Recently, a federal district court threw more cold water on the ability of a defendant to defend a CFPB action by claiming that the Bureau is unconstitutional. On September 13, 2022, in Bureau of Consumer Financial Protection v. Center for Excellence in Higher Education, No. 2:19-cv-00877 (Sept. 13, 2022), the U.S. District Court for the District of Utah ordered the former operator of several colleges to cooperate with a Civil Investigatory Demand (CID) administrative subpoena issued by the CFPB. The CFPB issued the CID in regards to an investigation of the operator’s private student lending program. The operator failed to comply with the CID, challenging it on the grounds that the CFPB’s structure is unconstitutional and, therefore, it had no authority to issue the CID.

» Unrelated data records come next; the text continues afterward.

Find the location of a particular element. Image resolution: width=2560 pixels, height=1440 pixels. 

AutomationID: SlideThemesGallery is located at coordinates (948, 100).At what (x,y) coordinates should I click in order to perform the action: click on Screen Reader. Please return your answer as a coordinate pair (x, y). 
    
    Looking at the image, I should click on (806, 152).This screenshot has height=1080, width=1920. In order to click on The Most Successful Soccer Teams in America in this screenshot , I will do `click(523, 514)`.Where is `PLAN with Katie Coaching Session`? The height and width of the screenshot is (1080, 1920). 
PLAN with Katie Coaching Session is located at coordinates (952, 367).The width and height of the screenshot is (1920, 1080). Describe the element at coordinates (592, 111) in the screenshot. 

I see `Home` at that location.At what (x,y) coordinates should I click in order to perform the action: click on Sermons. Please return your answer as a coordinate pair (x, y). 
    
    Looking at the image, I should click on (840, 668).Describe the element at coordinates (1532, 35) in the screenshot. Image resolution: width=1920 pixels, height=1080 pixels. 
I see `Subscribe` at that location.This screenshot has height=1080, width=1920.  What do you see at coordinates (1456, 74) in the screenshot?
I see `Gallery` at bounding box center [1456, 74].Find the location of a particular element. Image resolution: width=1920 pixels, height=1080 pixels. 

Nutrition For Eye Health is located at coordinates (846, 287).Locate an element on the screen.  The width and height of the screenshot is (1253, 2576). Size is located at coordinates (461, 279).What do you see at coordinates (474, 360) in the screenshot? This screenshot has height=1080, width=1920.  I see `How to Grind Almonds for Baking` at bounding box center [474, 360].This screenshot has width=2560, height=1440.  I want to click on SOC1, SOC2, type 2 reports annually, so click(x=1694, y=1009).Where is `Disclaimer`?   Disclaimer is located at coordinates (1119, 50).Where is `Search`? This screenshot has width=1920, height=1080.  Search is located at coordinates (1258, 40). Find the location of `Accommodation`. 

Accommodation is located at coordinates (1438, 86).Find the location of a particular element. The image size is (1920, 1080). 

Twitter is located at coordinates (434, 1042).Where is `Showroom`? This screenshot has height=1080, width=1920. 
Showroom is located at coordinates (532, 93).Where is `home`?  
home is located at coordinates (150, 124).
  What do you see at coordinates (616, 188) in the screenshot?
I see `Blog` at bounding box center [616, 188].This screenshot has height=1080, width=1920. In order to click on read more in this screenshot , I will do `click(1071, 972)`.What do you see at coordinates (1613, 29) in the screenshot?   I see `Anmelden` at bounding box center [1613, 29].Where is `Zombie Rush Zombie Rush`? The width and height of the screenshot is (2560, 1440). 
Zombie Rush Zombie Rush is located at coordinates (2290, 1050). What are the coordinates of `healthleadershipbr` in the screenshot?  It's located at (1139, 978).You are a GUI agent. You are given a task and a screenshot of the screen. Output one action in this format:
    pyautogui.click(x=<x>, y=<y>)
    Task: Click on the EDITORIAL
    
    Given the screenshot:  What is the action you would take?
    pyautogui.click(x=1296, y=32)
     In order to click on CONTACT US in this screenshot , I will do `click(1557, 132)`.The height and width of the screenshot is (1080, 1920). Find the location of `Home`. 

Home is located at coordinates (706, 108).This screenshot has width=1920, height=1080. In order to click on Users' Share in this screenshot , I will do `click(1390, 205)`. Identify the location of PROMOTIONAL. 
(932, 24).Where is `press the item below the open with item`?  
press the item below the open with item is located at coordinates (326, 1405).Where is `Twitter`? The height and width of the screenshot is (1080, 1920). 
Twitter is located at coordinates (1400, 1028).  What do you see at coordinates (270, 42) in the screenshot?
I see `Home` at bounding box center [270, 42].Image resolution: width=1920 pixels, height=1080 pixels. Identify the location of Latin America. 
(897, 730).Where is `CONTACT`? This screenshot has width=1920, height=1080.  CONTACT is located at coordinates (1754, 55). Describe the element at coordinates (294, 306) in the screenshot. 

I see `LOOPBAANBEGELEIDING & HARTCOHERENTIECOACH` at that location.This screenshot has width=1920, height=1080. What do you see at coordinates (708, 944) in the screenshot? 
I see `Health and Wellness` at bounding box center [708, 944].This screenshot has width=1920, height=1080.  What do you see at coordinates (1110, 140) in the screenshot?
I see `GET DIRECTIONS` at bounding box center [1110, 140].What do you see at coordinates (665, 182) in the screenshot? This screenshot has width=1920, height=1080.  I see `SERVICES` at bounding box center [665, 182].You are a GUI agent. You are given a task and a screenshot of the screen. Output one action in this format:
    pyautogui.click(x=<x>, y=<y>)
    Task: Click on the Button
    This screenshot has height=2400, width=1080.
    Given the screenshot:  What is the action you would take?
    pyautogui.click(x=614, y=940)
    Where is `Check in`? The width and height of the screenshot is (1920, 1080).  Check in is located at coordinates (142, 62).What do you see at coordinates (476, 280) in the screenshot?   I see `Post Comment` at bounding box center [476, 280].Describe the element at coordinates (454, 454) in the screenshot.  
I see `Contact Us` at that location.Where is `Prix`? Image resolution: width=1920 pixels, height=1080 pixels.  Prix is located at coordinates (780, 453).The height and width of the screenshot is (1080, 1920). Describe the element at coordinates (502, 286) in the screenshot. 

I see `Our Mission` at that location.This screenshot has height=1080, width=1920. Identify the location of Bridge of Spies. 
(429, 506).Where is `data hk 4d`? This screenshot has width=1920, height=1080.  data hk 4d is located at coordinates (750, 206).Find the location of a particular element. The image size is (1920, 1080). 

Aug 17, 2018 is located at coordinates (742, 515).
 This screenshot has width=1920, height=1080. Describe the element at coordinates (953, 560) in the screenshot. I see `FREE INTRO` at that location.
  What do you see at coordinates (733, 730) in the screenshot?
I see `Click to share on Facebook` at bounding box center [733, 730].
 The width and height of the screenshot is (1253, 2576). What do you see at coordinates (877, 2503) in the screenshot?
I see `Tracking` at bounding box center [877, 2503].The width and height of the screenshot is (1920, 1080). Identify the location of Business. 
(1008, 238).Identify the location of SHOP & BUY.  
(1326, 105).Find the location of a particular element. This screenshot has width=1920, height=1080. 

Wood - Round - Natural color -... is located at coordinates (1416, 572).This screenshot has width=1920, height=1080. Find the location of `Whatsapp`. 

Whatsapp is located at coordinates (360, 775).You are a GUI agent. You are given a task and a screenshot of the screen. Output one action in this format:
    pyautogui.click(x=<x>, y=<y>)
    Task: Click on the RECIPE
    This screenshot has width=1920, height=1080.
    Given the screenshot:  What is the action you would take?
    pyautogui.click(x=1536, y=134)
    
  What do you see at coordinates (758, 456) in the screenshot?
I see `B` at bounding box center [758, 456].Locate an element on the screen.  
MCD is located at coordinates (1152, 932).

The District Court noted that the operator did not challenge the U.S. Supreme Court’s decision in Seila Law LLC v. Consumer Financial Protection Bureau, 140 S. Ct. 2183 (2020), which held, in part, that even though the appointment and removal mechanism for the CFPB’s Director was unconstitutional, once that aspect of the Bureau’s structure was corrected, the CFPB could continue to exist and operate and the Director could then ratify all prior decisions of the Bureau. In this case, the operator took another tack, arguing that the CFPB is unconstitutionally structured because it is exempted from the appropriations process, which improperly frees the Bureau from congressional control and violates the separation of powers. The District Court did not agree with the operator for two reasons: the first involved procedural matters that were applicable to this particular case and the second was because the District Court believed that dicta in Seila Law case suggested, even though the issue was not directly addressed, that the CFPB’s funding structure is not an unconstitutional delegation of power from Congress to the Executive Branch.
The operator was therefore ordered to comply with the CID.